Excerpt
My mother refused the doctor's diagnosis, quit her part-time position at the local daycare, and every day forced me to fight through it. I never hated her for it, even though I wanted to give up so many times. She pushed me, not for herself, but for me. She wanted me to be strong and prove to myself that I was worth fighting for. That was when the barrier was really put up between me and my grandmother. She called every day begging my mother to let her help and of course was refused. I often overheard my mother arguing with my father, who argued against her, though not nearly as forcefully as he could have.
"It couldn't hurt. Why not just try it? If it helps and takes away her pain, even a little, isn't that worth trying?" My father tried to talk some sense into my mother, but she simply would not hear it. He would look at me with such guilt in his eyes. As if he blamed himself for what was happening to me.
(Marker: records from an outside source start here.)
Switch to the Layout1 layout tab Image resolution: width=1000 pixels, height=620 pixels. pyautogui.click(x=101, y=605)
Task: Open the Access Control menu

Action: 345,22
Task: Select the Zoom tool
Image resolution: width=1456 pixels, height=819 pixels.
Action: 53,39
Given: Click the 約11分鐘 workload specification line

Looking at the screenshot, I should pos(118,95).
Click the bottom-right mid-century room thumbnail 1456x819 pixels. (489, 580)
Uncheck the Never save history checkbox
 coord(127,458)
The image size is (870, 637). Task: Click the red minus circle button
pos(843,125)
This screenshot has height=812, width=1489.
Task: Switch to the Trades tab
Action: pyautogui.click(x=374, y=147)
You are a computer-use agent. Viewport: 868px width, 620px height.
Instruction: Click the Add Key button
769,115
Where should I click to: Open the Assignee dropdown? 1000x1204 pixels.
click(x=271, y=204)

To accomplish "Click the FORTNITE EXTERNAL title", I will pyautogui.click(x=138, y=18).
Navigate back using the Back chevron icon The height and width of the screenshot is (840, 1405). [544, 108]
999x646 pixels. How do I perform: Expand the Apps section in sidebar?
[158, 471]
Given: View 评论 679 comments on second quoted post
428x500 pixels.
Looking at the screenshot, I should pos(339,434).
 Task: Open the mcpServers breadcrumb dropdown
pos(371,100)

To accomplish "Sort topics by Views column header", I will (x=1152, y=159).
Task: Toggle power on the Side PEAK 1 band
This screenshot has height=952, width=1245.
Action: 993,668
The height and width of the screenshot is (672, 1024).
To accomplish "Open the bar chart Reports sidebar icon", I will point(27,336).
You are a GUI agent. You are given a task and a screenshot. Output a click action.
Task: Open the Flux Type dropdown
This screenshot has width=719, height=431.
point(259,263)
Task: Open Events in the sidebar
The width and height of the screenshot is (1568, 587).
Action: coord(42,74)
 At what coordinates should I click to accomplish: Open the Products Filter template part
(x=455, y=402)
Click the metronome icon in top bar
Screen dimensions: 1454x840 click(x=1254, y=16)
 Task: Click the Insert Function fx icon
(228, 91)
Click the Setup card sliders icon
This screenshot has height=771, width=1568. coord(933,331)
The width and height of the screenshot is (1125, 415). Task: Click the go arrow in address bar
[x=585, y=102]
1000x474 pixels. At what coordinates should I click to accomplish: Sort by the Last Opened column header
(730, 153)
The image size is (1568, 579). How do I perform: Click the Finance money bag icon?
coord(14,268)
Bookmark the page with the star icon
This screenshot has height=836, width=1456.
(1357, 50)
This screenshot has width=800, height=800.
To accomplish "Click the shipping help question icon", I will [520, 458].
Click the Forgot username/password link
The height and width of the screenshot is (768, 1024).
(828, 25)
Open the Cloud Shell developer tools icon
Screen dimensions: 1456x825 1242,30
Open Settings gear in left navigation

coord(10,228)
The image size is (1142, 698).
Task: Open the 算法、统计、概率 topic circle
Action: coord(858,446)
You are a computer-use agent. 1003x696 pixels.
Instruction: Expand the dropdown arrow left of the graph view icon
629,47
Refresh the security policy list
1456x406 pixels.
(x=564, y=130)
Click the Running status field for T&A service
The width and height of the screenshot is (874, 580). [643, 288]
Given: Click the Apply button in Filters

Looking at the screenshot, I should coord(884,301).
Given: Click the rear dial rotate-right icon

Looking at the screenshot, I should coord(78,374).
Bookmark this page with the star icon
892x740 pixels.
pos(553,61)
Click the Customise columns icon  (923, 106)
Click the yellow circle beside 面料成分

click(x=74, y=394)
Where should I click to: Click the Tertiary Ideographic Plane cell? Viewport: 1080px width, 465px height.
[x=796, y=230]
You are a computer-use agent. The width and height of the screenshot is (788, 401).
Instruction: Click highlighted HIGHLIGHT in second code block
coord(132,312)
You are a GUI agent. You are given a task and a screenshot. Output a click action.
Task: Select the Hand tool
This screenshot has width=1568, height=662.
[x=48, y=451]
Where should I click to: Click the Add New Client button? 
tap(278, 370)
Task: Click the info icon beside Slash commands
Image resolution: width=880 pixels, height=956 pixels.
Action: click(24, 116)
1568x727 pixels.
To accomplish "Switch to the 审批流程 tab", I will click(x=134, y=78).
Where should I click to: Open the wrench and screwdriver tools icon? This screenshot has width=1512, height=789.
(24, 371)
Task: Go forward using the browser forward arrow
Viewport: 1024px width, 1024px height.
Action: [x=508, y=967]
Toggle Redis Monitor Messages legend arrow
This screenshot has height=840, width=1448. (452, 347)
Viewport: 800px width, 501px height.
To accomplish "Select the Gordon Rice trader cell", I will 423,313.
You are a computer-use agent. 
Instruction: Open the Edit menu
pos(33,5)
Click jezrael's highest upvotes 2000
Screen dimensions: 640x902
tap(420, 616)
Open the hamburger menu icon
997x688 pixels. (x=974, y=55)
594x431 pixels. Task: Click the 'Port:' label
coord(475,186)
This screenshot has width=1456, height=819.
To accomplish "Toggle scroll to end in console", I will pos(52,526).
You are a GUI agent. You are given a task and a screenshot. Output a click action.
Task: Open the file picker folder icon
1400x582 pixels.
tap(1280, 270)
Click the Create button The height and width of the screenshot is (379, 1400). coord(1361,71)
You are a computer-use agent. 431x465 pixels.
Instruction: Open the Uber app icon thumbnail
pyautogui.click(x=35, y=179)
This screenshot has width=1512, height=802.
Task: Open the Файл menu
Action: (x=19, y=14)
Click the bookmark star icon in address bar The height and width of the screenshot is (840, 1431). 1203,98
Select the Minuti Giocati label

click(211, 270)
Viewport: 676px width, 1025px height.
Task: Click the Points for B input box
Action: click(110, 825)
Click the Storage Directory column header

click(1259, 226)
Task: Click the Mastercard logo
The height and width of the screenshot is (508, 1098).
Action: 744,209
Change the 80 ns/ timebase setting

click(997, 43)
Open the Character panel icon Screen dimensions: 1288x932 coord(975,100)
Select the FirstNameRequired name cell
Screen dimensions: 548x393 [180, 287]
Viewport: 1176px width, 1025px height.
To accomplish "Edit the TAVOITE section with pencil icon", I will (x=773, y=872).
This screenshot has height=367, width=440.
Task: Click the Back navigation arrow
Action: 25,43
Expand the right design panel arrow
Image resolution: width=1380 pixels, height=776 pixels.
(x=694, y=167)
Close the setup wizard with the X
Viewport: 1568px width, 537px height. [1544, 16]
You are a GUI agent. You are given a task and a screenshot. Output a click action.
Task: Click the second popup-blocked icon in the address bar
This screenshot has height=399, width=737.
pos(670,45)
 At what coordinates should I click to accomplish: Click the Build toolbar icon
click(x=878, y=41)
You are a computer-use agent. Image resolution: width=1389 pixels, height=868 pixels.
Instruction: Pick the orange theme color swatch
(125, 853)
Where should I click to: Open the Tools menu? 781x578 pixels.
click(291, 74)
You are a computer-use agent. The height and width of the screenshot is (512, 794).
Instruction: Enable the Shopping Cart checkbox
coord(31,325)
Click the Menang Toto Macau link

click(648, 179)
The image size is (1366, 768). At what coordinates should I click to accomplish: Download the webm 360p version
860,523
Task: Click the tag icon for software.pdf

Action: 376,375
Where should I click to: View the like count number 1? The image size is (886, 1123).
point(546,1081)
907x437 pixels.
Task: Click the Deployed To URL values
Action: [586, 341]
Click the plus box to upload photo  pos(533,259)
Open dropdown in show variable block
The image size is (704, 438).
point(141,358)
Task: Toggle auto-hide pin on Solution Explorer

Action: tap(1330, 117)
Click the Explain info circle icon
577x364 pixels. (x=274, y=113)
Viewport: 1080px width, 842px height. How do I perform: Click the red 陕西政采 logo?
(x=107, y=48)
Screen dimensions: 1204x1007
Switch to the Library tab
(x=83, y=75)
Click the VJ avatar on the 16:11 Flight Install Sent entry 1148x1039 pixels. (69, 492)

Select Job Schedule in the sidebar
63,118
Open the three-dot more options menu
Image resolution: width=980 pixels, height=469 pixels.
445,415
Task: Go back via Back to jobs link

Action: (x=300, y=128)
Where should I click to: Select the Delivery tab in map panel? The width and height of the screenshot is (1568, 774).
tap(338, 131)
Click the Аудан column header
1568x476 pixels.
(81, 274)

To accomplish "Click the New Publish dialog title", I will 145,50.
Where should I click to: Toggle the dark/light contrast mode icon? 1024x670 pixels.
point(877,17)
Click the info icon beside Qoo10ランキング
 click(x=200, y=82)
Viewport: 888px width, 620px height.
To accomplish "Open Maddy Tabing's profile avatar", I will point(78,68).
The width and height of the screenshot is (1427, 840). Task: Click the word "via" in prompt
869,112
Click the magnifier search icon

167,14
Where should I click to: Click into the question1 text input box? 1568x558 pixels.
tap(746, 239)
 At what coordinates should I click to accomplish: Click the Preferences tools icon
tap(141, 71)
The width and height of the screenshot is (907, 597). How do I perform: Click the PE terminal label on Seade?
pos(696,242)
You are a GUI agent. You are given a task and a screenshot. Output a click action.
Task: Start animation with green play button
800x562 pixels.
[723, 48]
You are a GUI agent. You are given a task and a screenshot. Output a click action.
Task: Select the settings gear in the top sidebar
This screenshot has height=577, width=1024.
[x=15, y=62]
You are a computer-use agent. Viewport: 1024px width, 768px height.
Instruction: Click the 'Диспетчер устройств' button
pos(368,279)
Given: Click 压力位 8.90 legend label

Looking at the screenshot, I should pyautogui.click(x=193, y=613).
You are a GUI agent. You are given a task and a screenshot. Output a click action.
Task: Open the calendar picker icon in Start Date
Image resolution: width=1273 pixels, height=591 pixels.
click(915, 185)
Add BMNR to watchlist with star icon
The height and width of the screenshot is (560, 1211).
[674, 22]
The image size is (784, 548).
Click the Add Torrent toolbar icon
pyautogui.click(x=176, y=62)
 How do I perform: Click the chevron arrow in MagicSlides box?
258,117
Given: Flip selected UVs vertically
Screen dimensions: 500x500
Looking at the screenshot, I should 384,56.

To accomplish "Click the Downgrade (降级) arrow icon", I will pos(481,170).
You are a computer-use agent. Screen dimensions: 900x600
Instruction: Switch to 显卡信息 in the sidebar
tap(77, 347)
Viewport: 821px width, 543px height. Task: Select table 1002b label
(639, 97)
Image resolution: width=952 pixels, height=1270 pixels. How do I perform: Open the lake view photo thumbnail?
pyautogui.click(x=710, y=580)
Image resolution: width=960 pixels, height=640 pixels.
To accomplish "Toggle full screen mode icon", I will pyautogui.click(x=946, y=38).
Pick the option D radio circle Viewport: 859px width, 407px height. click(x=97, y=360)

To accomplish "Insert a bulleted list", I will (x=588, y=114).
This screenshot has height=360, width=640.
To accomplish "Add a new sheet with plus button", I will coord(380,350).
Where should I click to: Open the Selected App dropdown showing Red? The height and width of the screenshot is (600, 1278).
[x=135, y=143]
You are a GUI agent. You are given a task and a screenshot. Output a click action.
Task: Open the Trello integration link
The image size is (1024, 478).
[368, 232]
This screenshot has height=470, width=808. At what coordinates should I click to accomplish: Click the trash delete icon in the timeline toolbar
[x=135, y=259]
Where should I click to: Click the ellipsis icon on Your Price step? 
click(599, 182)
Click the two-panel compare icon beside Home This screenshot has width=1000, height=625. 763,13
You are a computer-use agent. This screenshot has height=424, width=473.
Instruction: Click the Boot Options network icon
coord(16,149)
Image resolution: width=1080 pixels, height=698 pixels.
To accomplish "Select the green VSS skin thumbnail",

I guess that is how any parent would feel, as though their own genetics had damned their child.
My mother felt my father would betray her and refused to let my grandmother be with me without 'proper supervision', which meant my mother hovering over us whenever she came to visit, even if my father was there. She couldn't allow my grandmother sneaking behind her back to taint me, as if she were going to poison my soul. She wouldn't even let me drink the store-bought tea she would bring for me, afraid she had slipped something past the sealed cap!
I thought of my grandmother again. She hadn't called today like she always did. Was something wrong? I picked up the phone clumsily, nearly dropping it, and dialed her number. The phone rang; each ring longer than the one before it. She wasn't home? She had no answering machine, so I couldn't leave her a message. The phone just kept ringing. I slammed the receiver down in the cradle and tried not to worry as I stuffed the remainder of the fruit down my throat and tossed the dishes in the sink.
Any other day I would wash them and put them back in their designated spot the way my mother would have, but I was too distracted to care. Why I was so upset over one missed call? What is the big deal? After living inside of what was basically a controlled environment for so long, where everything is predictable, I was like a common test animal in a lab. Change one factor of their ecosystem and their little minds go ape shit.
Something inside me told me I needed to go and make sure that she was alright. I threw my clothes on hastily, oversized jeans and an orange t-shirt (fashion icon over here) and moved as quickly as I could to get to my car in the garage. I tried to imagine that the phone had simply come unplugged, or she was out tending to her garden. I got in my car; the one my father had gotten me for my 16th birthday, a blue 2003 Chevy Malibu. Like the house and myself, it too had been poorly cared for. It was near the point where I would soon have to consider getting a new car, but it was hard to see the point in that since I rarely put it to use, and didn't know how much longer I would be able to drive at all.
I drove the 20-minute trip in ten and was shocked that I hadn't been pulled over; suburban police are usually on the lookout for early morning procrastinators speeding to get to work on time. I glanced around the front of my grandmother's overly accessorized front yard as I pulled to a stop; my heart ached when I didn't see her out there. I parked and once again forced my body to move as fast as it would toward her door. I told myself that I wouldn't regret it later, but knew that I would. Denial only gets you so far.